Bij voorbeeld, als je een sollicitatiebrief schrijft aan een potentiële werkgever, eindig een zin dan niet met een voorzetsel. Degene die de brief leest, zou dat als een fout kunnen opvatten. Ik raad altijd aan om de meest conservatieve grammaticaregels te volgen bij sollicitaties. Ik word liever aangenomen dan dat ik een kans verlies omdat mijn grammatica als fout werd ervaren.

Maar als je eenmaal bent aangenomen, en je bent in een positie om een discussie over grammatica te voeren, wees dan niet bang om je steentje bij te dragen aan het ontkrachten van een van de top tien grammaticamythes, en eindig zinnen met voorzetsels wanneer dat het beste klinkt, zolang het voorzetsel niet overbodig is en zolang het je geloofwaardigheid bij de lezers niet zal schaden.

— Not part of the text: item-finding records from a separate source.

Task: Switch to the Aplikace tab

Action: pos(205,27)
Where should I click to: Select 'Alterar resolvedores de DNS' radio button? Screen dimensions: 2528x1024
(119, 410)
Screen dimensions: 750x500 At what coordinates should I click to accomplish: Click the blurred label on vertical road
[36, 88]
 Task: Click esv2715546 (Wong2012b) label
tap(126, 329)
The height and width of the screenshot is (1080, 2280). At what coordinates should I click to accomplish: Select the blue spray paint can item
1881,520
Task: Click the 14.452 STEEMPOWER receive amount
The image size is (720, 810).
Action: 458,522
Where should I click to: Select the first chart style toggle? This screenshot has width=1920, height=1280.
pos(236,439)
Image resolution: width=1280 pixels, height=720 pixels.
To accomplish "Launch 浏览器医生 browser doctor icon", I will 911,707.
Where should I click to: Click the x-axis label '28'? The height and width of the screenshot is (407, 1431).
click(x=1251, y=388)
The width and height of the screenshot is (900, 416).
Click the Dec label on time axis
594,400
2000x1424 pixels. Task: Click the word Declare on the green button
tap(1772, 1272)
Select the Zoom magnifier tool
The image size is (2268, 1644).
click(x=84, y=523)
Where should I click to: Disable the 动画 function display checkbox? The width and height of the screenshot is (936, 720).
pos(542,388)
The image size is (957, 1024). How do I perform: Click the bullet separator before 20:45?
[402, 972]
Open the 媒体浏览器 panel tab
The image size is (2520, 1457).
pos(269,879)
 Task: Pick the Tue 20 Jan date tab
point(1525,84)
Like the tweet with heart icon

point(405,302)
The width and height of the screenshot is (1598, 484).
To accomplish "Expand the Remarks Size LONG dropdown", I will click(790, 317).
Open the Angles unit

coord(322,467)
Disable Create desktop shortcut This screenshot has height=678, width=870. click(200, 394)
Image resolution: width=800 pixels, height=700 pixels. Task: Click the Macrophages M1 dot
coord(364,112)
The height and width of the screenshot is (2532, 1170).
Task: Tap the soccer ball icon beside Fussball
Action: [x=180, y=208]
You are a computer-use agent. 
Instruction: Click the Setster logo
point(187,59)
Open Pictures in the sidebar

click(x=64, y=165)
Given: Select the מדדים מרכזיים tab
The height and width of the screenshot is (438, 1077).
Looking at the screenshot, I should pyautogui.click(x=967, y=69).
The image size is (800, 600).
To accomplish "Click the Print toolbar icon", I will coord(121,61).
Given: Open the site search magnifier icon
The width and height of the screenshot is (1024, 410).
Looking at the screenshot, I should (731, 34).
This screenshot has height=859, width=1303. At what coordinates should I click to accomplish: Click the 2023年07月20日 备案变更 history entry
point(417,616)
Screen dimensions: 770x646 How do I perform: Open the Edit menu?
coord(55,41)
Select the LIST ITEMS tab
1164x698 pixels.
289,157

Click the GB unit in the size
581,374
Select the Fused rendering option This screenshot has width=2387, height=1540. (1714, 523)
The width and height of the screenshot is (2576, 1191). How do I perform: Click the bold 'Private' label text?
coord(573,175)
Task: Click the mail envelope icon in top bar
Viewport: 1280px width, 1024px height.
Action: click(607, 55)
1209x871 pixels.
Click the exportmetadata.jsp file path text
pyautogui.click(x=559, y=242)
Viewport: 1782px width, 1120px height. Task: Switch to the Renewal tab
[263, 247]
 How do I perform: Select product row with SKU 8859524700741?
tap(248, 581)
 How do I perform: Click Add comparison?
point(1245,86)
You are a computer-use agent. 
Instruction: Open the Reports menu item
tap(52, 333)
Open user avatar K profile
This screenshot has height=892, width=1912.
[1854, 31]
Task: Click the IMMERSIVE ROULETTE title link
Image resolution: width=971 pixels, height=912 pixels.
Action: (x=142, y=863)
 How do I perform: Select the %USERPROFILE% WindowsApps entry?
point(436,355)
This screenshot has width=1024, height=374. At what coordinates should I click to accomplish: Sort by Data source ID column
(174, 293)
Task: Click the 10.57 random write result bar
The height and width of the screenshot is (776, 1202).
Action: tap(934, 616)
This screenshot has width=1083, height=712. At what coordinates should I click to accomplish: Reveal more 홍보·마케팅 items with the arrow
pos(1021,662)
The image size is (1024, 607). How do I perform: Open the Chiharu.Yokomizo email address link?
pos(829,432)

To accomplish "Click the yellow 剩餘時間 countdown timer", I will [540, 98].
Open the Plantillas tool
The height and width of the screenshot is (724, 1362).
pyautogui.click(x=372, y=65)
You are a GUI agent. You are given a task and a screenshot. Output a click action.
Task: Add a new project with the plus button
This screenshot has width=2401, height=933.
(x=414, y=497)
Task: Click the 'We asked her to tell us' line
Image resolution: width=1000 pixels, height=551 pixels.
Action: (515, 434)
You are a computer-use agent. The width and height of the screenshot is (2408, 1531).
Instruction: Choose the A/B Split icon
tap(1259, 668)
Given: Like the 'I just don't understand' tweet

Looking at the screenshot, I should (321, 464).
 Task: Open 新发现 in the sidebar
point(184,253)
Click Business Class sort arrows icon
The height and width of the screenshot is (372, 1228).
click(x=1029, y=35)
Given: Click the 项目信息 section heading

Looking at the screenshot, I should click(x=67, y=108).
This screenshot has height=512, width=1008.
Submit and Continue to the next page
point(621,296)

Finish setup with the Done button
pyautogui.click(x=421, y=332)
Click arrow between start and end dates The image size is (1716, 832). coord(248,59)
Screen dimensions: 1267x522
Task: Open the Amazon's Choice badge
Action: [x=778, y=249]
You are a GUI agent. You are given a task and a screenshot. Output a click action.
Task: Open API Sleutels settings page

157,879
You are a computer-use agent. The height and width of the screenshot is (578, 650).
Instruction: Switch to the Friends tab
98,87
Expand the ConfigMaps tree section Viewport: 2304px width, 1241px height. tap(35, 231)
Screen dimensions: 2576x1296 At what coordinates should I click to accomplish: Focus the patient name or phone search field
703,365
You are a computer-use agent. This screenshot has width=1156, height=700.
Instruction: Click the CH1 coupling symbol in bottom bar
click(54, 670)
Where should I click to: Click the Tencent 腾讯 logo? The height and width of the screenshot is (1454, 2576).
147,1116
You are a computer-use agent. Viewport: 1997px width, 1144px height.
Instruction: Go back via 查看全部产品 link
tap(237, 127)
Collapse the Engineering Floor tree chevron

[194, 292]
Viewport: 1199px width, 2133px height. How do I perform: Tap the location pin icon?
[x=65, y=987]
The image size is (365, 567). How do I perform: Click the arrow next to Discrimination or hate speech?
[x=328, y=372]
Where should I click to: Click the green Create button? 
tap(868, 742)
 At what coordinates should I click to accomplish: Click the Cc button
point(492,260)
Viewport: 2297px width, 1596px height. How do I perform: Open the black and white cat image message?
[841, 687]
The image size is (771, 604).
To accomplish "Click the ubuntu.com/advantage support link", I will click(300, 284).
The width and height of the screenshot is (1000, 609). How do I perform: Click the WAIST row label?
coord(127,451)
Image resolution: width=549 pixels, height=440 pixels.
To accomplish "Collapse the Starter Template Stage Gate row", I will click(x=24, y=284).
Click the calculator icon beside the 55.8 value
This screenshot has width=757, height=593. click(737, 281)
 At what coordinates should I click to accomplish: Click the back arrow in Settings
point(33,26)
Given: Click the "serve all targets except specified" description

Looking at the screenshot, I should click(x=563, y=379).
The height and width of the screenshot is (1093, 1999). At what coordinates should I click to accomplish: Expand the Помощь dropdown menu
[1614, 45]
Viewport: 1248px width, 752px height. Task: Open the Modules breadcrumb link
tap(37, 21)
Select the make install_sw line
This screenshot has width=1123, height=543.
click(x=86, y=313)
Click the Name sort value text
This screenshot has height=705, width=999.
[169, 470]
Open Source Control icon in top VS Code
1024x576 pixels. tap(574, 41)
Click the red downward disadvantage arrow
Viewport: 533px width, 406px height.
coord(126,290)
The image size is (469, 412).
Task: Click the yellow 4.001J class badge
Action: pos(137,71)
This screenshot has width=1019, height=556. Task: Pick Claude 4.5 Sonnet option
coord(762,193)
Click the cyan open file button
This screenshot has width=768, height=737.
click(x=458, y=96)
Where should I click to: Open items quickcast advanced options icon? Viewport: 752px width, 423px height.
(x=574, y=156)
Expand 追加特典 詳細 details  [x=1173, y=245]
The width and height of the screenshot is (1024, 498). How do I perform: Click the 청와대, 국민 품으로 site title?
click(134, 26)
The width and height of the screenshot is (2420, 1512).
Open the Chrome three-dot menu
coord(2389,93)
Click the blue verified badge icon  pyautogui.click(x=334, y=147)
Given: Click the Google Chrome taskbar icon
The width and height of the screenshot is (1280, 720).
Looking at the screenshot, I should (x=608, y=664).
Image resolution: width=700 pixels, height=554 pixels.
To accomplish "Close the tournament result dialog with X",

Alleen jij (of je baas) kunt bepalen of je publiek het waarschijnlijk zal opmerken of erom zal geven. En als je ondersteuning nodig hebt, kun je je baas bijna elke goede stijlgids laten zien. Ze zeggen allemaal dat er geen vaste regel is om een zin niet met een voorzetsel te eindigen.

Geef een antwoord

Het e-mailadres wordt niet gepubliceerd.